§ **WHAT YOU WILL DO**: State only how many lines below include the string "shield".

------ RECORDS PROVIDED

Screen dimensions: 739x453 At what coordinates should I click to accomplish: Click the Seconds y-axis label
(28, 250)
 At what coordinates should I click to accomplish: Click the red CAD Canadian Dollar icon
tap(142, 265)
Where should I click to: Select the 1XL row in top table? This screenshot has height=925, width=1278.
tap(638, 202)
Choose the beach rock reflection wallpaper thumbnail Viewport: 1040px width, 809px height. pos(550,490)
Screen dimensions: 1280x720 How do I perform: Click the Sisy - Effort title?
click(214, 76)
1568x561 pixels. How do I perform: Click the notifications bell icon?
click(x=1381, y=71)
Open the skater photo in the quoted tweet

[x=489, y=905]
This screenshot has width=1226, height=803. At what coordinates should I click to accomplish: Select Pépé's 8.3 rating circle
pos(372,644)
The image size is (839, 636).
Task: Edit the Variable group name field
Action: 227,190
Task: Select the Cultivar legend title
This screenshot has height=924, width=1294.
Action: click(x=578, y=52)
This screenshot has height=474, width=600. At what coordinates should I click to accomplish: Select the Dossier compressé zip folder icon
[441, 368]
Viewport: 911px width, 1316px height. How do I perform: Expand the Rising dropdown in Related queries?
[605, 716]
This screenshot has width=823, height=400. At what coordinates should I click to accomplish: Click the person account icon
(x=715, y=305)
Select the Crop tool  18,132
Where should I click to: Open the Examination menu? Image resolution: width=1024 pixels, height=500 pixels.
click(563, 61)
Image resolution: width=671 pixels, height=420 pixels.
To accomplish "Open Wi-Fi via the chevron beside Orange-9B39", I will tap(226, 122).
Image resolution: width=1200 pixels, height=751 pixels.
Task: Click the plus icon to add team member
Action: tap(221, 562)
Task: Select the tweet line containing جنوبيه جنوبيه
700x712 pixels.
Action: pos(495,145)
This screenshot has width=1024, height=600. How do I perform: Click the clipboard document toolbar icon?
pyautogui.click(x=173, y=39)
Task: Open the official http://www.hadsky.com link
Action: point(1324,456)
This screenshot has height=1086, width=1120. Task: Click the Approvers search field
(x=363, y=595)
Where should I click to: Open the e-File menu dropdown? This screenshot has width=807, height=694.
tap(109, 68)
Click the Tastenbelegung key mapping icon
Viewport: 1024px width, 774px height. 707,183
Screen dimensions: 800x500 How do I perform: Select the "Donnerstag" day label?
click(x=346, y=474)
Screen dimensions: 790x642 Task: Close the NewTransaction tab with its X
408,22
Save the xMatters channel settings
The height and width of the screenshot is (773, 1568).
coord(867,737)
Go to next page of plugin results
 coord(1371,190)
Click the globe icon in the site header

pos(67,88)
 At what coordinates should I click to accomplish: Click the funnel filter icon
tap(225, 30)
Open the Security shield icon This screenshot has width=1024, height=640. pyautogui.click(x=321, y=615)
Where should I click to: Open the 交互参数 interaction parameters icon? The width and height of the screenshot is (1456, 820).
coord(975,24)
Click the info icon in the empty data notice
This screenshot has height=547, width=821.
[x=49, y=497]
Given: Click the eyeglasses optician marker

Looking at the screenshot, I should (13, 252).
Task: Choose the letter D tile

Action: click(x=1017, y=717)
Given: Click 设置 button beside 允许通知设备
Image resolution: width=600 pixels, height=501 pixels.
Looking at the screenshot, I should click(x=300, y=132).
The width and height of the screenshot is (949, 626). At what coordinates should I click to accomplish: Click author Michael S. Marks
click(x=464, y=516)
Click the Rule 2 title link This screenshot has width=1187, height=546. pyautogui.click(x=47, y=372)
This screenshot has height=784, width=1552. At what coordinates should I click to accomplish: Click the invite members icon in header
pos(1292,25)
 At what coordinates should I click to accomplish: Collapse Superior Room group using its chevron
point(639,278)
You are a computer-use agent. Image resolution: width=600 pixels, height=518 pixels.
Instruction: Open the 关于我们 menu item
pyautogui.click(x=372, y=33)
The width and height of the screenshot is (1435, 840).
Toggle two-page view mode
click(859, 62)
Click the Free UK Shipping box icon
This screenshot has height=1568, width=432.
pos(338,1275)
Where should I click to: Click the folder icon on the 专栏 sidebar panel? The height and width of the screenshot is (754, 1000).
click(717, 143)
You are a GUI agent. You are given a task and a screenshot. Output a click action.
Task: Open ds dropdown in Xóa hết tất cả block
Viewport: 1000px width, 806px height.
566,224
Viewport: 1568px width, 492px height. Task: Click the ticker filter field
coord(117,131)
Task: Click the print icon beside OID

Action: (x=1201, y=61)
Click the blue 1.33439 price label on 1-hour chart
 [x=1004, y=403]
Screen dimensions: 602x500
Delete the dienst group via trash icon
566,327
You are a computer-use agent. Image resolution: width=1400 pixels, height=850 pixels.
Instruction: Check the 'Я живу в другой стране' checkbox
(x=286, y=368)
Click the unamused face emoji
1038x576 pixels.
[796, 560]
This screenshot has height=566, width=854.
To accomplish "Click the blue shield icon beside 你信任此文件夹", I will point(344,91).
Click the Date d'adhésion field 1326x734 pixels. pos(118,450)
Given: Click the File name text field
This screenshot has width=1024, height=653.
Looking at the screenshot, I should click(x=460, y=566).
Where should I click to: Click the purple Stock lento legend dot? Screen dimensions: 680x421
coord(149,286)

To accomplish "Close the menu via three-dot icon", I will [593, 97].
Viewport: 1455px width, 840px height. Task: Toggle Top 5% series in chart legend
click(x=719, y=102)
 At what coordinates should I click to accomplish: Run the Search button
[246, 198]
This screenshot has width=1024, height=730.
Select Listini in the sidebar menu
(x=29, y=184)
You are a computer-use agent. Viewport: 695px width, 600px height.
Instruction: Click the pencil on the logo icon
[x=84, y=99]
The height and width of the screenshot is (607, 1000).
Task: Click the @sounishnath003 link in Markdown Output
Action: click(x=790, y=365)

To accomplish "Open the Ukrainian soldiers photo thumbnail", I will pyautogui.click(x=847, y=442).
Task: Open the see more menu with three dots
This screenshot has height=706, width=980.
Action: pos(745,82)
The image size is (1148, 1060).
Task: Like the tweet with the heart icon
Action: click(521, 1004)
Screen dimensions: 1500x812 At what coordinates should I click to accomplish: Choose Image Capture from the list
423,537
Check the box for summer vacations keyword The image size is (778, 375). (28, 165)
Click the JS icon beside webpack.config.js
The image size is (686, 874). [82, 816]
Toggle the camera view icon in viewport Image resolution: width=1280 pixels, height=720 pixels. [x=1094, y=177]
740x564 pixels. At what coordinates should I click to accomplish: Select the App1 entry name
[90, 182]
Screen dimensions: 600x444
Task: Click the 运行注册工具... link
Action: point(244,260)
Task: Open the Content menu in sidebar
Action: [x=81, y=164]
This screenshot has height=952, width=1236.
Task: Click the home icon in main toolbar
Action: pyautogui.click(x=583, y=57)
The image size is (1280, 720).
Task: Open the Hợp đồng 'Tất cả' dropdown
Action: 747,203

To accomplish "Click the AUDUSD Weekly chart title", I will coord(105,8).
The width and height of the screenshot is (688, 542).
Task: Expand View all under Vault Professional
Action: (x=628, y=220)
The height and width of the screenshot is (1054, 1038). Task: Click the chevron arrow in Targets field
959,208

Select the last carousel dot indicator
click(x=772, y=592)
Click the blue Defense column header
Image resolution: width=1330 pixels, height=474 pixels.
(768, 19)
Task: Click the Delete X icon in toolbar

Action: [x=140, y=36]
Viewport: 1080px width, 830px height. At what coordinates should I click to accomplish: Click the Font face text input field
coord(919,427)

------------

§ **PROBLEM SOLUTION**: 2